Akhirnya pilihannya adalah langsung bekerja. Di Magelang ia memulai pekerjaan dengan ikut bersama juragan buah selama setahun. Berlanjut menjadi tukang bersih-bersih di rumah gedongan. Ia sempat merantau ke Semarang bekerja di pabrik sebelum akhirnya hijrah ke Jogja pada 2006.
“Di Jogja aku kerja di toko besi, jadi sopir, ngikut orang jualan angkringan, sampai akhirnya buka angkringan sendiri,” terangnya.
Semua itu ia lakoni demi keluarga. Dulu, meski putus sekolah ia juga mengupayakan agar adik perempuannya bisa lanjut pendidikan sampai kuliah. Beruntung, ia berhasil mendorong adik yang lebih muda tujuh tahun darinya jadi sarjana di IAIN Salatiga.
“Pokoknya aku ngomong ke adik, kalau dia masih kuat pikirannya kudu melanjutkan sampai kuliah,” cetusnya.

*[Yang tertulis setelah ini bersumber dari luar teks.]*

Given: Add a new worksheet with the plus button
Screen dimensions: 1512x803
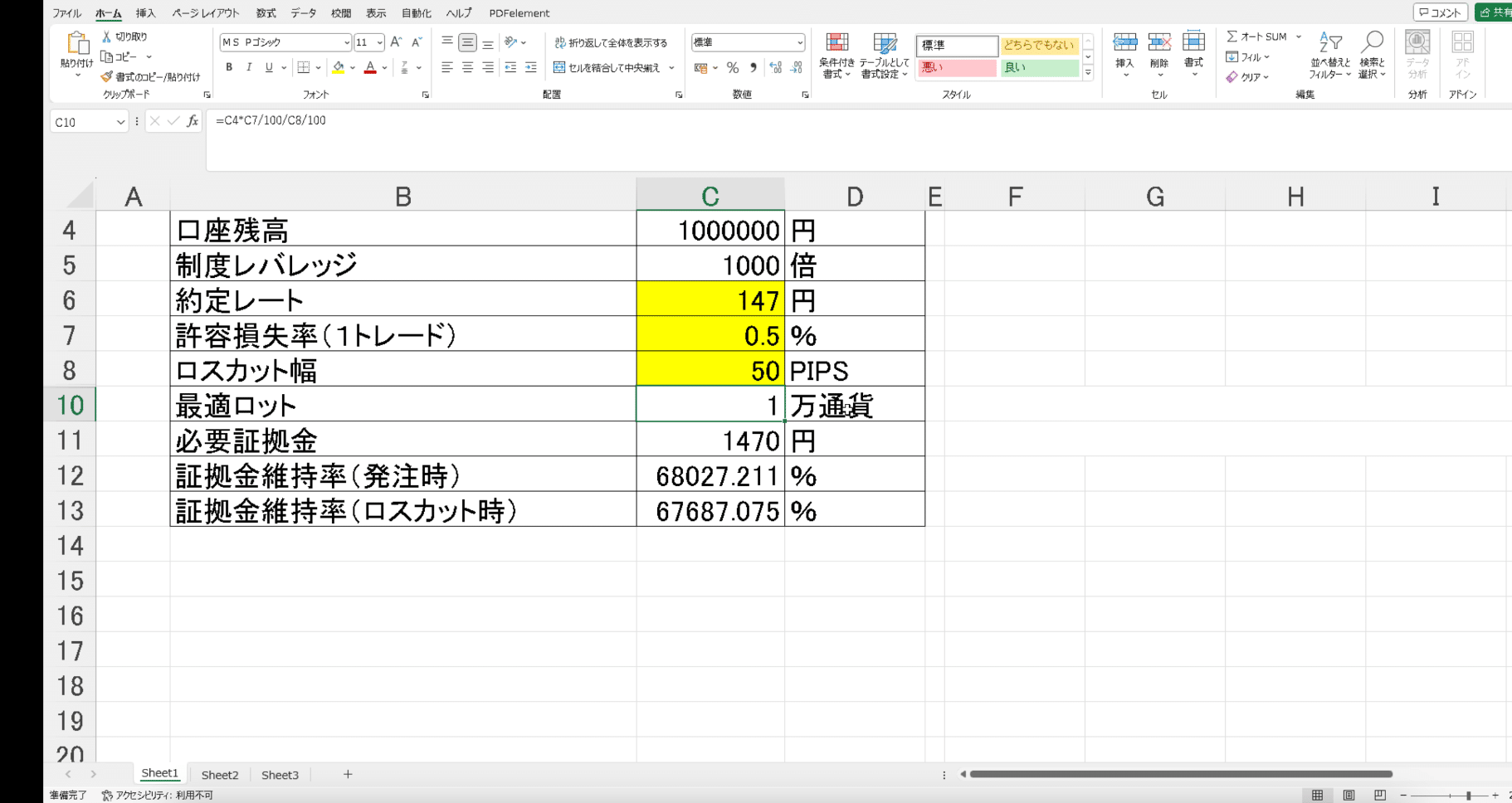Looking at the screenshot, I should coord(347,774).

Tantangan pelanggan yang utang
Beberapa kali berkunjung kemari, saya sering melihat seorang lelaki paruh baya yang termenung di kursi. Sekali waktu saya melihatnya bersila di tanah. Sore itu, lelaki yang saya maksud sedang duduk sendirian di belakang.
“Itu bapak njenengan?” tanya saya.
Kang Nur membenarkan. Sejak 2010 bapaknya ikut bersama di Jogja. Kini ia tinggal berdua di kamar yang menyatu dengan bangunan sederhana angkringan.

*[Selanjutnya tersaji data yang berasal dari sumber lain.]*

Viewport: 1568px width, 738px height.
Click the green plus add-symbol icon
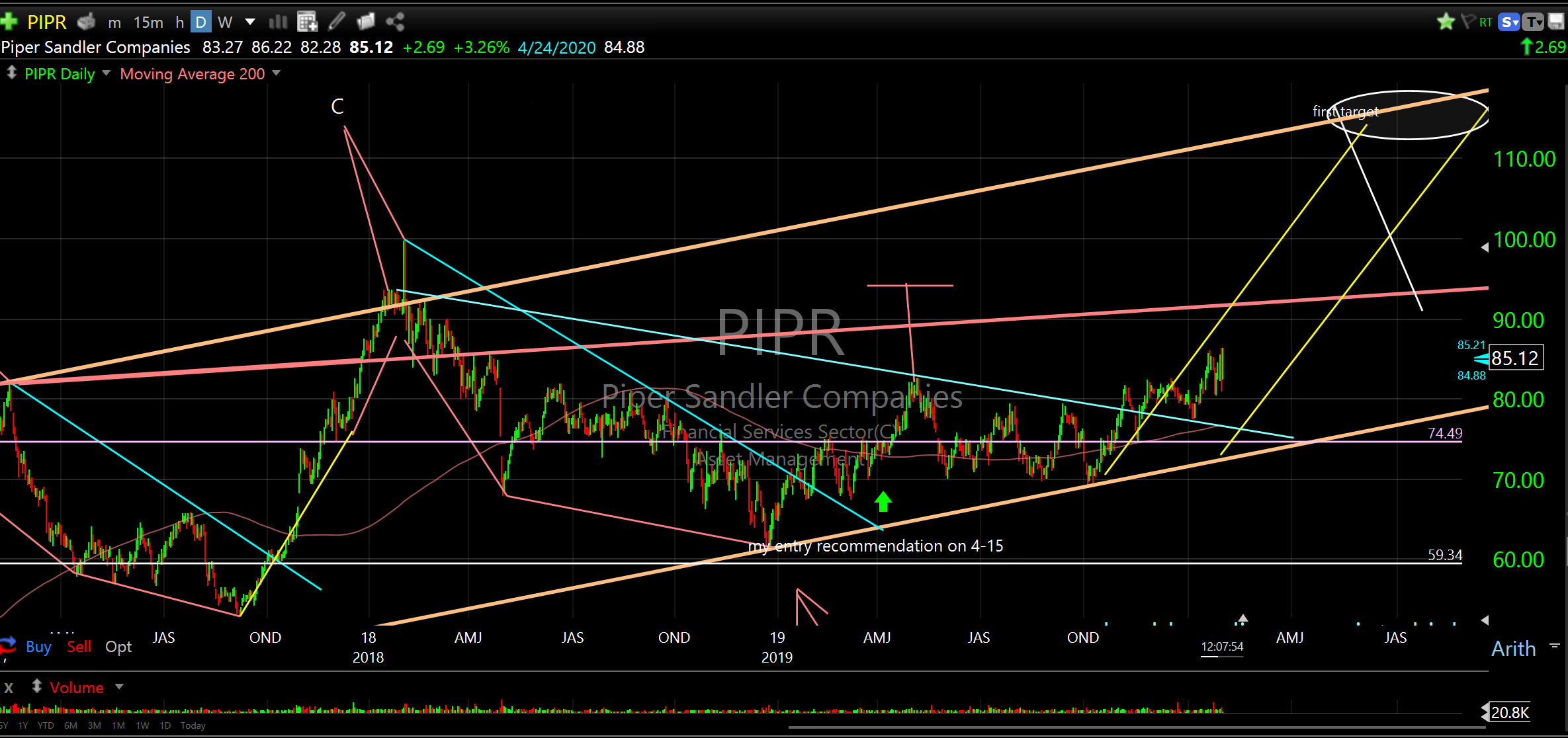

Di balik laku cerianya, ada banyak beban yang ia pikul. “Tapi nek digowo mumet yo soyo abot (tapi kalau dibuat pusing ya tambah berat). Harus ceria,” ucapnya.
Terkadang ada pelanggan-pelanggan yang suka berutang. Padahal Kang Nur sudah buat pengumuman larangan untuk meninggalkan bon.

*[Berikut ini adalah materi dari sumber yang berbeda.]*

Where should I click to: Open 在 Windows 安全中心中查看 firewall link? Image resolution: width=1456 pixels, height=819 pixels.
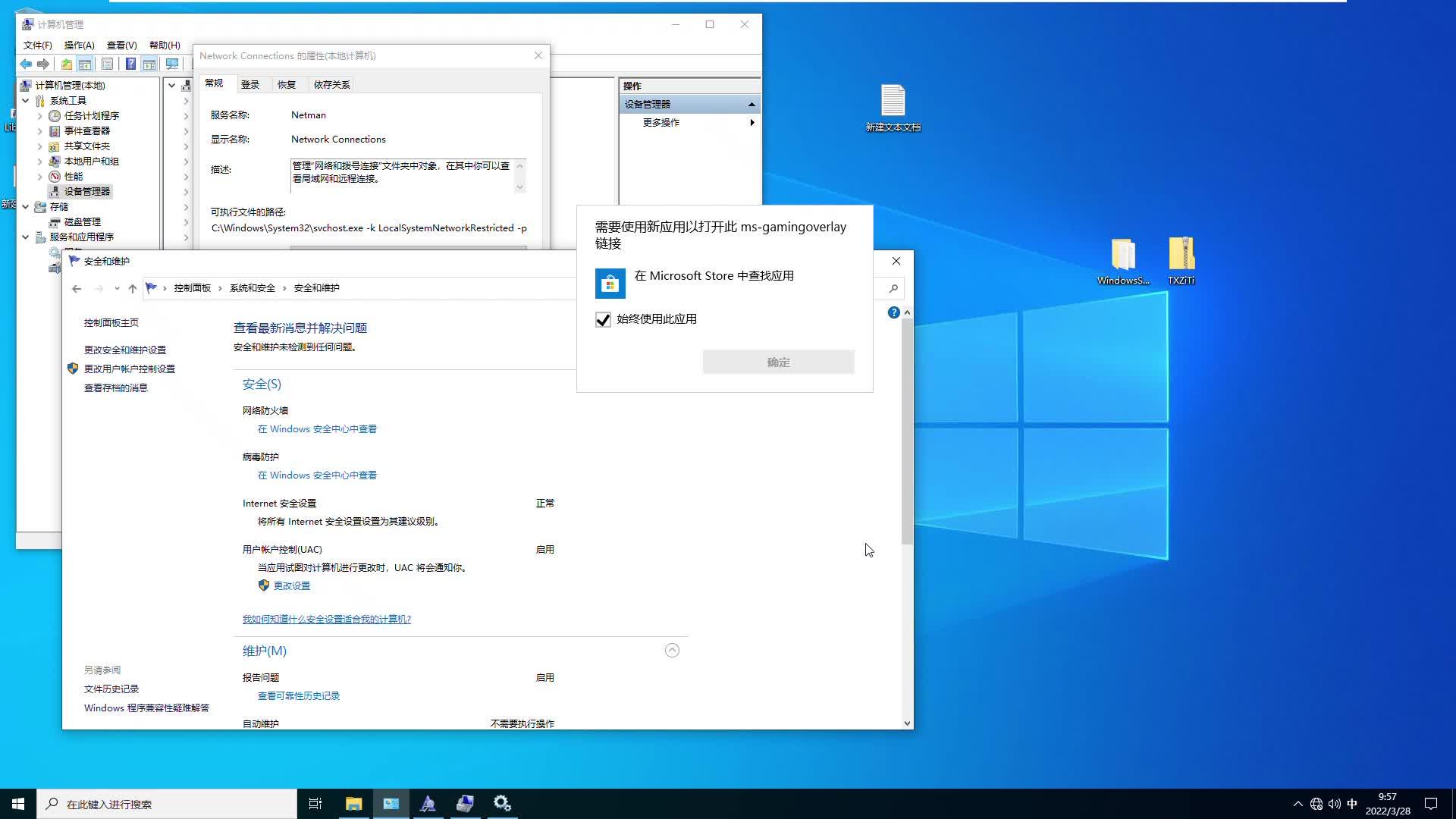[316, 428]
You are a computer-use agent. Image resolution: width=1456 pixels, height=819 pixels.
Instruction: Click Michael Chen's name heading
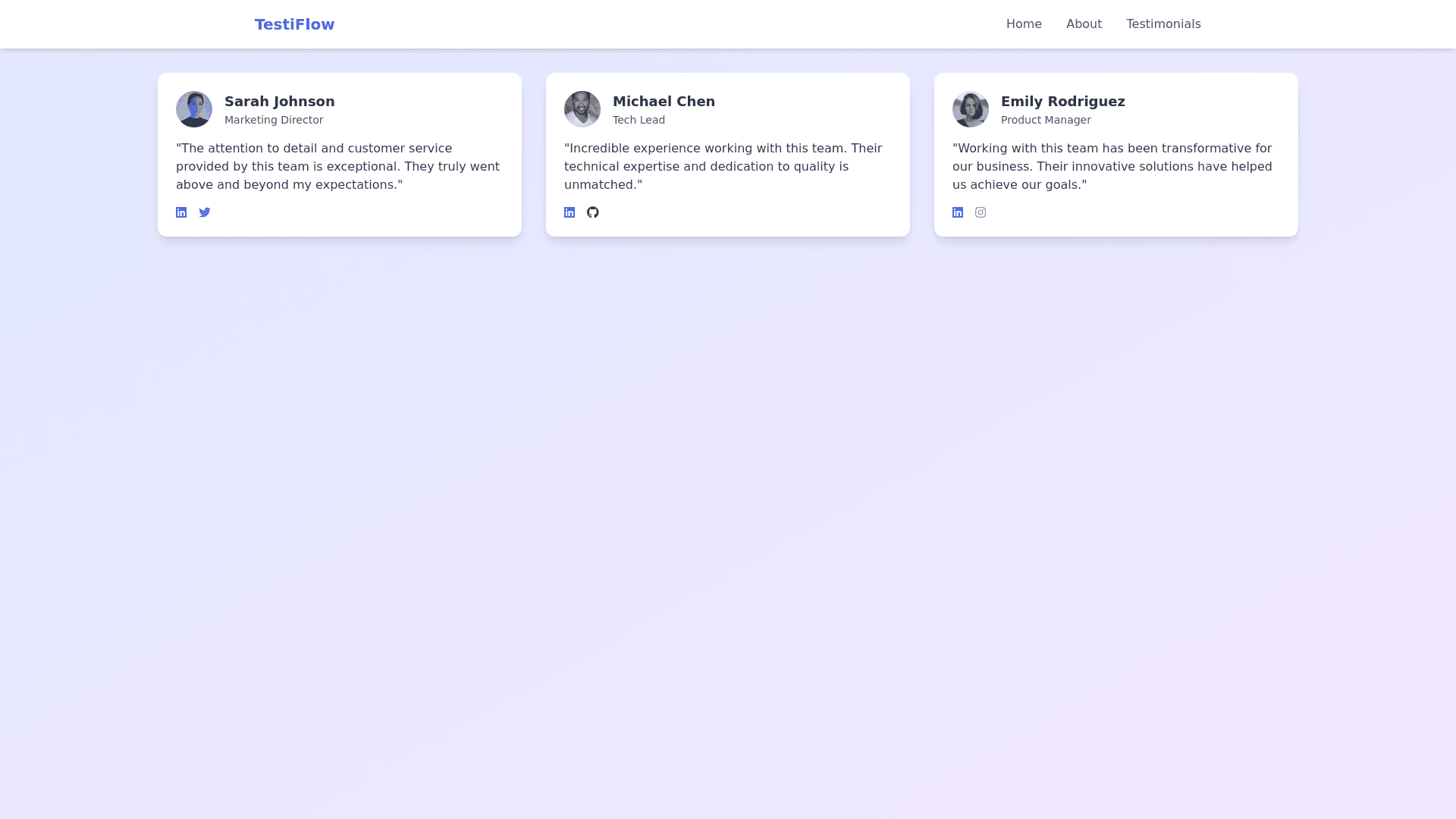point(664,101)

Mungkin karena sudah akrab sehingga pelanggan menganggap gampang. Kalau begitu, biasanya ia akan mengingatkan lewat WhatsApp agar keesokan harinya tidak utang lagi.
Sebuah kebetulan, saat saya di situ, ia juga sedang bernegosiasi dengan pelanggan yang kebetulan meminjam uangnya. Mereka berdua sedang meluruskan kesepakatan terkait tenggat waktu peminjaman.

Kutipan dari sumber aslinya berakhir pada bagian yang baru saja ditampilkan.